Microscopic image of breast cancer cells - Generated with Google Gemini AI
The antibody-drug conjugate T-DXd has been granted breakthrough therapy designation by the FDA for the treatment of patients with unresectable HR+/HER2-low or -ultralow breast cancer who have received either 2 lines of endocrine therapy in the metastatic setting or
1 line of endocrine therapy if they had demonstrated disease progression within 6 months of starting first-line treatment with endocrine therapy in combination with a CDK4/6 inhibitor or within 24 months of the start of adjuvant endocrine therapy.1
Breakthrough therapy designation is intended to accelerate the development and regulatory review of agents that treat serious medical conditions and fill unmet needs.
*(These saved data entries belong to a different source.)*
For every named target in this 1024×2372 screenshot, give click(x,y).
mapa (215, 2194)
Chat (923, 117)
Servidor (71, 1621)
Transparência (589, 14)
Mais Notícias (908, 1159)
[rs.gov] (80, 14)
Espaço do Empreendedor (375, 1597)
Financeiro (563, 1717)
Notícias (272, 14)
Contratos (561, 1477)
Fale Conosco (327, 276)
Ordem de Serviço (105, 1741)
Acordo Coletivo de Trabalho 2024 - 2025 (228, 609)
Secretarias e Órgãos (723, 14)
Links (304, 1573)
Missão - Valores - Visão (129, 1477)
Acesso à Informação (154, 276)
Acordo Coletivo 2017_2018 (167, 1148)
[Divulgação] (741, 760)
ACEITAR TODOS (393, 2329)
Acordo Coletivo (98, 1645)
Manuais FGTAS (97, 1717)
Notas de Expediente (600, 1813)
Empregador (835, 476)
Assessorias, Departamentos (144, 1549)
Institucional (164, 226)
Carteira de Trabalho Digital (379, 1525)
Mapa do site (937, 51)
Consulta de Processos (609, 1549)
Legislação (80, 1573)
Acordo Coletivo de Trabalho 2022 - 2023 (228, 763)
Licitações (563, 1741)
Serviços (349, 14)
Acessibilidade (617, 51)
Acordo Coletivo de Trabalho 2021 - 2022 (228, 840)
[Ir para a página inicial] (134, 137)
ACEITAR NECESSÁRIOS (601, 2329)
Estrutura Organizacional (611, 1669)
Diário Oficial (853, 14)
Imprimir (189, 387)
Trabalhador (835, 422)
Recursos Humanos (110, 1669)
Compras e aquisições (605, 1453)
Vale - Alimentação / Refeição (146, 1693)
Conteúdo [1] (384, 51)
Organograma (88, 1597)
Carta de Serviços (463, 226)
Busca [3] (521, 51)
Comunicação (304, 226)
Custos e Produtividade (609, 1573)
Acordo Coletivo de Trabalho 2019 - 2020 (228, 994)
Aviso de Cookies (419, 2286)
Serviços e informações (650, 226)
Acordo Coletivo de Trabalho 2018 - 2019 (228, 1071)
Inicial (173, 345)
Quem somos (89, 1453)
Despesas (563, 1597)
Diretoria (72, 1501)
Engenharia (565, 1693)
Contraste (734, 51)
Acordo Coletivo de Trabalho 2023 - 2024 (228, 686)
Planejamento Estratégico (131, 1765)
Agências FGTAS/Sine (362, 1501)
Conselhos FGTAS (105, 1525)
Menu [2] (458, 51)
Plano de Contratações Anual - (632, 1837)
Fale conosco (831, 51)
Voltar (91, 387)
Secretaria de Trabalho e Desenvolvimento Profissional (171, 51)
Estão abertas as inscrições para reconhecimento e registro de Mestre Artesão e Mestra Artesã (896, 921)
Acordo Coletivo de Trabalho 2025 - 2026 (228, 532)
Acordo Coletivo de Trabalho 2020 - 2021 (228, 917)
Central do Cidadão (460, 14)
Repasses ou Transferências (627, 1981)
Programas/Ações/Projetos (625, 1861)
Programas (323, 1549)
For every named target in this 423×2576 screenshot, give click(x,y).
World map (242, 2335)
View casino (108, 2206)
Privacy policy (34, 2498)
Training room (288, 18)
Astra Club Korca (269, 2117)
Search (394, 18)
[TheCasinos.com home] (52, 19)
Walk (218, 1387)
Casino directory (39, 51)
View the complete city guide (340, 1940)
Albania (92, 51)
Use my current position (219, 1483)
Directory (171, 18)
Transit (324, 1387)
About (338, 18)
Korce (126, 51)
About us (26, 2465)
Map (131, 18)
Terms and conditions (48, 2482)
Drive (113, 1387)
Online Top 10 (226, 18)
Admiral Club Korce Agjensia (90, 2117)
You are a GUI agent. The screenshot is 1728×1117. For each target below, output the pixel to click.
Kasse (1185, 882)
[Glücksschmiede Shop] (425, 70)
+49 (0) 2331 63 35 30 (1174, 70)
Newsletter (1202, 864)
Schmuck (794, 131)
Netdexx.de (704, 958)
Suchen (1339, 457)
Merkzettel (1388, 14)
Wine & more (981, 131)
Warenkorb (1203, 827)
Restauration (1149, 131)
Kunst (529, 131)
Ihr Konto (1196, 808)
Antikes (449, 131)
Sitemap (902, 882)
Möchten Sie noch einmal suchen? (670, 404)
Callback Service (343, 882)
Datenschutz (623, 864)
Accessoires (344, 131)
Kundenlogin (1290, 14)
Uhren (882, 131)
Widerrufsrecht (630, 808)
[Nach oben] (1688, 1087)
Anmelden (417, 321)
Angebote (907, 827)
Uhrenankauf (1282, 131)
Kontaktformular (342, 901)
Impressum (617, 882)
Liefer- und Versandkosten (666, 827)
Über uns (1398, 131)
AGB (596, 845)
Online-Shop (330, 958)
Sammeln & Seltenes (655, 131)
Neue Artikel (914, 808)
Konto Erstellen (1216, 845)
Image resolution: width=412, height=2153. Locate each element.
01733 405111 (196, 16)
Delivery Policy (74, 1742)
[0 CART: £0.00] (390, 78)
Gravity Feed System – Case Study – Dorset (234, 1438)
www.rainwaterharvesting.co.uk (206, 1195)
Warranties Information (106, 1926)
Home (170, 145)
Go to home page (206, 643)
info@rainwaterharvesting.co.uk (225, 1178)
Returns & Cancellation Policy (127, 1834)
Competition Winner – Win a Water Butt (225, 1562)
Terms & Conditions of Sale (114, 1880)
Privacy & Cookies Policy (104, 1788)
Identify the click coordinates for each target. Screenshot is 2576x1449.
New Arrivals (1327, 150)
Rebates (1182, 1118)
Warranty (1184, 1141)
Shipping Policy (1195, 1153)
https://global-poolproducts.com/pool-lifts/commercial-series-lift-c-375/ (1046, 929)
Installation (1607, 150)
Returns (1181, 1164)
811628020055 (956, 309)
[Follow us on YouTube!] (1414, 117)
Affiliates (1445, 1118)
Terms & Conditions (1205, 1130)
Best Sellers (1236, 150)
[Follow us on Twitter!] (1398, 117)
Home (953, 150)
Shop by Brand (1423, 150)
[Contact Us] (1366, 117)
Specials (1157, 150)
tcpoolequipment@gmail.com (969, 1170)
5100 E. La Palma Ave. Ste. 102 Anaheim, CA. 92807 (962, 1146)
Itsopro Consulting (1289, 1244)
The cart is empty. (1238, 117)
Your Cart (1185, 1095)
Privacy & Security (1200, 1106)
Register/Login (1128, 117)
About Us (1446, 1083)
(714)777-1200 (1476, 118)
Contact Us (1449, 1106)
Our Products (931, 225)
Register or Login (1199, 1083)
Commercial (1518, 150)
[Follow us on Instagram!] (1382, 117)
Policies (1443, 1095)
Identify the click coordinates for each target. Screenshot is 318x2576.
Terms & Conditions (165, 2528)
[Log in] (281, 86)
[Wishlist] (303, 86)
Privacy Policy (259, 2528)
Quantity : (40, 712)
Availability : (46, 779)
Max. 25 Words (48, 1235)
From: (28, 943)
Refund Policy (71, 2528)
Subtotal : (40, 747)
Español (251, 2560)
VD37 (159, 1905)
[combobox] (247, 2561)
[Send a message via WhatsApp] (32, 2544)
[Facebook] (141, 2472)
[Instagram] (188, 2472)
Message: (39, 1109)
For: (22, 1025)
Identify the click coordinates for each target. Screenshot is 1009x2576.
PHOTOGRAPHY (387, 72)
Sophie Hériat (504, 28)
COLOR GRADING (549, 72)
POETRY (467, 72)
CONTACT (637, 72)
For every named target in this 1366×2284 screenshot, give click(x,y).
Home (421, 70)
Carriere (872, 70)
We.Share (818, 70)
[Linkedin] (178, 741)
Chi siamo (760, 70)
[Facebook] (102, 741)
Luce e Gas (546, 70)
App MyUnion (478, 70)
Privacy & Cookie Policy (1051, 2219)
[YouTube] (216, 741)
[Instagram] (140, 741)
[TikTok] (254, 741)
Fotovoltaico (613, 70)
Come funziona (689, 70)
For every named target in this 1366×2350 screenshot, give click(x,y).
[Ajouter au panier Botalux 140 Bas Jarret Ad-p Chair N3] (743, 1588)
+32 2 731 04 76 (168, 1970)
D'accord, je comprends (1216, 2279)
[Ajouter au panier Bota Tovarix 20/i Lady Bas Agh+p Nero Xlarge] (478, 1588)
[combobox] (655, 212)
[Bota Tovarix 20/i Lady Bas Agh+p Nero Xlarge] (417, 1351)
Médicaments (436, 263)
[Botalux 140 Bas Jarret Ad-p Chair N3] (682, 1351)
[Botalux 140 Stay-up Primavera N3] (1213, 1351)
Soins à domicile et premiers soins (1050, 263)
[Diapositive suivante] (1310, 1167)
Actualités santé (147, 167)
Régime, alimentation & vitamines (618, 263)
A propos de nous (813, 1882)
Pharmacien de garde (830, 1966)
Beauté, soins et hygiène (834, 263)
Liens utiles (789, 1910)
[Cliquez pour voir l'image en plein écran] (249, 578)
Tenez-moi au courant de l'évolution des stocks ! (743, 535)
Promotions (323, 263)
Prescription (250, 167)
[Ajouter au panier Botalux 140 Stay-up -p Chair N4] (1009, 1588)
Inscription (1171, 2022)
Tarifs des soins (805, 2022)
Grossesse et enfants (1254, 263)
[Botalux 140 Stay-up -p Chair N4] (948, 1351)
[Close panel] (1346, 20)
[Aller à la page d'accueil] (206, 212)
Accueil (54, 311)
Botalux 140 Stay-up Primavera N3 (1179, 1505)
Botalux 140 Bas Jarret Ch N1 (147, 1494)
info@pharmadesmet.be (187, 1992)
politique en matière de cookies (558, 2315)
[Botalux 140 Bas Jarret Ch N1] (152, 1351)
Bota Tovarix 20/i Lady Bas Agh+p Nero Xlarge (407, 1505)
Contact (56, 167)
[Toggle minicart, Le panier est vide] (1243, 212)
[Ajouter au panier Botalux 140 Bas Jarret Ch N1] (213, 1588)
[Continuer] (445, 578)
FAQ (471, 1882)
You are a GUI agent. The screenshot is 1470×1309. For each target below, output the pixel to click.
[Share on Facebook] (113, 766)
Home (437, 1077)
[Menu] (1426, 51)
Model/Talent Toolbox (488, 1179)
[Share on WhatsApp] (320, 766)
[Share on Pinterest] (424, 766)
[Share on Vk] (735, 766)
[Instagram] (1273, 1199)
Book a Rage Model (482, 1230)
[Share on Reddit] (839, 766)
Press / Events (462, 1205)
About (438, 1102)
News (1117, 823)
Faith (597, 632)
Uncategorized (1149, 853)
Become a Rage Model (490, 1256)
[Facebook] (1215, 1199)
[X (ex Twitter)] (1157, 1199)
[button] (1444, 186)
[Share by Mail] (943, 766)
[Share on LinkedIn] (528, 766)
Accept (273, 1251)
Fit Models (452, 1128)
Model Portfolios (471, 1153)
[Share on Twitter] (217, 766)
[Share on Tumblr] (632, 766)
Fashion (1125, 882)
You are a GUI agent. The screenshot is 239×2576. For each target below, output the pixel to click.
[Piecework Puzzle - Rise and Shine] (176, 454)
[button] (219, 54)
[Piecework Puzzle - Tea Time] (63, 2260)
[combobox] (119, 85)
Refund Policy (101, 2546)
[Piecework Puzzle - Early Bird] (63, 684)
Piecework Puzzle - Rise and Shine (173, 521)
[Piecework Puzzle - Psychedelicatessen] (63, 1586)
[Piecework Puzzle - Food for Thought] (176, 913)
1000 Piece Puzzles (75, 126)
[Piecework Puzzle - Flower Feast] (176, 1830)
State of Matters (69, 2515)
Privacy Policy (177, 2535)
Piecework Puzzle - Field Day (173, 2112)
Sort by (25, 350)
T-DXd has received 8 breakthrough therapy designations, including 4 in metastatic breast cancer.
“If approved, [T-DXd] could once again change the treatment paradigm for certain patients with breast cancer, pushing past old boundaries and broadening the number of people who may be eligible for a HER2- directed therapy,” said Ken Takeshita, MD, global head of research and development at Daiichi Sankyo, in a press release.
The designation is supported by data from the DESTINY-Breast06 study that were presented as a late-breaking abstract at the 2024 American Society of Clinical Oncology (ASCO) Annual Meeting earlier this year. Here, T-DXd demonstrated a median progression-free survival (PFS) in patients with HR+/HER2-low disease of 13.2 months vs 8.1 months with chemotherapy as assessed by blinded independent central review, with a 38% (HR, 0.62; 95% CI, 0.51-0.74; P <.0001) reduction in the risk of disease progression or death.2
In patients with HER2-ultralow disease, there was a 22% reduction in the risk of disease progression or death with T-DXd, with a median PFS of 13.2 months vs 8.3 months with chemotherapy (HR, 0.78; 95% CI, 0.50-1.21).
“There is a trend for positive overall survival with the landmark analysis of 1 year. Patients alive are 81% in the chemotherapy arm vs 87% in the T-DXd arm,” Giuseppe Curigliano, MD, PhD, professor of medical oncology at the University of Milan, the head of the division of early drug development at the European Institute of Oncology, and principal investigator for the trial, said in an interview with Targeted OncologyTM.